The Whitefish River Ojibway First Nation southwest of Sudbury, Ont., has solved what used to be a severe shortage of housing for their citizens.
And it doesn't involve government money.
Just 10 years ago, Whitefish River had the same shortage of housing many other First Nations currently face. Every meeting of the band council was tied up by somebody who needed a house or whose house needed fixing.
Housing, however, hasn't been on the agenda for a long time at any Whitefish River meetings because they came up with a plan that works.
And it is so simple it makes us all look sad.
The people of Whitefish River recognized they would never receive enough "housing money" from the federal government to meet the needs of all of their residents despite the fact they believed they were entitled to free housing under their treaty agreements.
So they looked at how most other Canadians get a house. You know, borrow the money from a bank in the form of a mortgage, and after 20 to 25 years of paying interest and principle, you eventually own that house.
But most First Nations citizens don't make enough money to qualify for a mortgage (or they don't have the right credit rating). However, if you can provide a guarantee to the bank that its money will be repaid somehow, anyhow, with interest, then that bank will provide the mortgage.
Bottom line is that everyone living in Whitefish River, whether they are living on social assistance or holding down a job, has an income.
If you can guarantee the bank a certain amount of that income would be deducted from the paycheque or welfare cheque an individual or family receives, a bank should be willing to provide a mortgage to finance the construction of a suitable house designed in line with your income.
And if you provide a guarantee the mortgage will be repaid in case anything goes wrong, the bank would be violating its operating and business principles if it didn't provide the mortgage.
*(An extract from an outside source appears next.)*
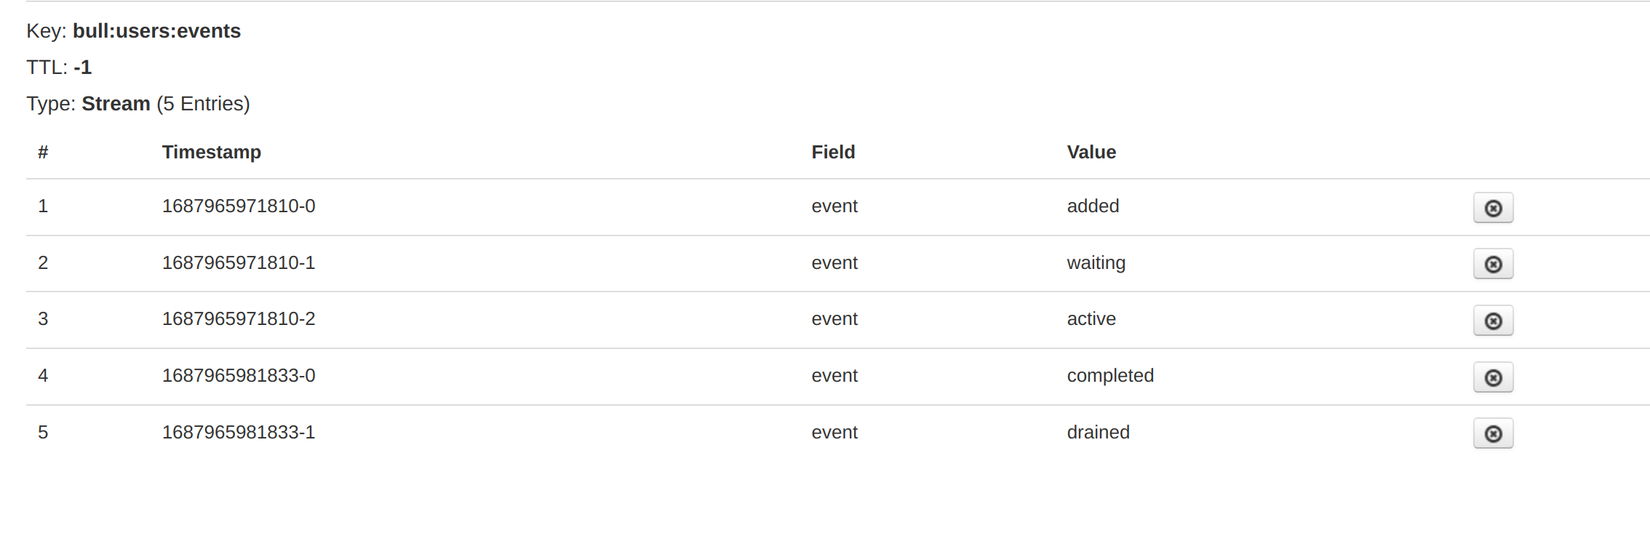Screen dimensions: 1650x543
Task: Delete the stream entry with value waiting
Action: click(x=1492, y=264)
It's the basic co-signer arrangement
Every First Nation in Canada generates a sizable amount of money in annual revenue that is guaranteed by treaty as "Indian monies" (or their share of revenues accrued from the development of agriculture, mining, forestry and other economic development that took place on the land First Nations agreed to share by moving onto reserves).
A community the size of Attawapiskat receives about $17 million a year to pay for education, health care, infrastructure and the many other expenses a community of 3,000 incurs. Whether that is too much or too little is not the debate here, there is enough cash on hand to provide guarantees a bank can live with to guarantee enough mortgages over a reasonable amount of time to resolve the present housing crisis.
So the Whitefish River First Nation used its annual revenues to guarantee mortgages that would provide the cash needed to build the housing its residents needed.
In addition to solving the housing crisis, community members began to take greater pride in the place where they lived because they owned their own homes. Less windows got broken and if they did, they were quickly repaired. Likewise toilets and tiles.
The Whitefish River Band even went so far as to create a construction company that employed local workers to build all the new homes. So the individual who was borrowing the money to build a home was given a job building that home. And training that allowed him or her to work on building other homes for other community members.
Since 2005, Whitefish River First Nation has built 50 homes without even touching its federal housing allotment. New land has been set aside for a new subdivision and emergency housing that used to exist is gone.
Yes, there have been some hiccups. The band has had to evict some people when they failed to live up to their financial agreements. Sometimes it is difficult for some families to keep up with their mortgage payment (don't we all) but they are careful to make the budget as realistic and feasible as can be going in.
The housing in Whitefish River is no longer a place in which to survive. The people live in homes they put their spirit into and they take pride in.
Housing doesn't dominate the agenda at meetings in Whitefish River anymore.
Economic development, health care, education and community infrastructure dominate the discussions now.
Don Marks is a Winnipeg freelance writer and editor.